TASK REQUIREMENTS: Word for word, restate the lines from the one holding "This screenshot has height=284, width=566." through the end of the data below, including both endpoints and nothing more.
# # # # #
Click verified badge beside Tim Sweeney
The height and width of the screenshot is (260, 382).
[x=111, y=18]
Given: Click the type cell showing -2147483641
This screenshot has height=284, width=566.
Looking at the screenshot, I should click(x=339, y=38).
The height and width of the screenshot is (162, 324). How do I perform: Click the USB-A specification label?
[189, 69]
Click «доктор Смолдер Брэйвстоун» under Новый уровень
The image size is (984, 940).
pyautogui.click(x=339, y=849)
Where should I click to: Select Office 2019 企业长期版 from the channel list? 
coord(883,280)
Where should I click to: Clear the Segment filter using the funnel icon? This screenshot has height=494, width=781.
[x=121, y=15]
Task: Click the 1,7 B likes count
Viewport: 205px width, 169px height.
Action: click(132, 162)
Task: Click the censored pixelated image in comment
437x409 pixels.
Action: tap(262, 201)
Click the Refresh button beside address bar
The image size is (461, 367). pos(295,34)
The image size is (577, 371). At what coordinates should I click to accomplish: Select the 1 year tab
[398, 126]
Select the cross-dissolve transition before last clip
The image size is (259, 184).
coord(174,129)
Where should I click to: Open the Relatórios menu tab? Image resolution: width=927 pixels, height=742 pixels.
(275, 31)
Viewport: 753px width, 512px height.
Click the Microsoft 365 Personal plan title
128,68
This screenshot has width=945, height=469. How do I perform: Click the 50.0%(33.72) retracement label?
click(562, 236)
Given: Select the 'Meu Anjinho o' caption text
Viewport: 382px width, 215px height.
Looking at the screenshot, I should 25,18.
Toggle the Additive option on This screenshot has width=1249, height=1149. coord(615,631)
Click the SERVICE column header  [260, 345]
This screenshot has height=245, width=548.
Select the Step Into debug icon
# # # # #
THE ANSWER:
This screenshot has height=284, width=566.
Looking at the screenshot, I should click(x=339, y=38).
The height and width of the screenshot is (162, 324). How do I perform: Click the USB-A specification label?
[189, 69]
Click «доктор Смолдер Брэйвстоун» under Новый уровень
The image size is (984, 940).
pyautogui.click(x=339, y=849)
Where should I click to: Select Office 2019 企业长期版 from the channel list? 
coord(883,280)
Where should I click to: Clear the Segment filter using the funnel icon? This screenshot has height=494, width=781.
[x=121, y=15]
Task: Click the 1,7 B likes count
Viewport: 205px width, 169px height.
Action: click(132, 162)
Task: Click the censored pixelated image in comment
437x409 pixels.
Action: tap(262, 201)
Click the Refresh button beside address bar
The image size is (461, 367). pos(295,34)
The image size is (577, 371). At what coordinates should I click to accomplish: Select the 1 year tab
[398, 126]
Select the cross-dissolve transition before last clip
The image size is (259, 184).
coord(174,129)
Where should I click to: Open the Relatórios menu tab? Image resolution: width=927 pixels, height=742 pixels.
(275, 31)
Viewport: 753px width, 512px height.
Click the Microsoft 365 Personal plan title
128,68
This screenshot has width=945, height=469. How do I perform: Click the 50.0%(33.72) retracement label?
click(562, 236)
Given: Select the 'Meu Anjinho o' caption text
Viewport: 382px width, 215px height.
Looking at the screenshot, I should 25,18.
Toggle the Additive option on This screenshot has width=1249, height=1149. coord(615,631)
Click the SERVICE column header  [260, 345]
This screenshot has height=245, width=548.
Select the Step Into debug icon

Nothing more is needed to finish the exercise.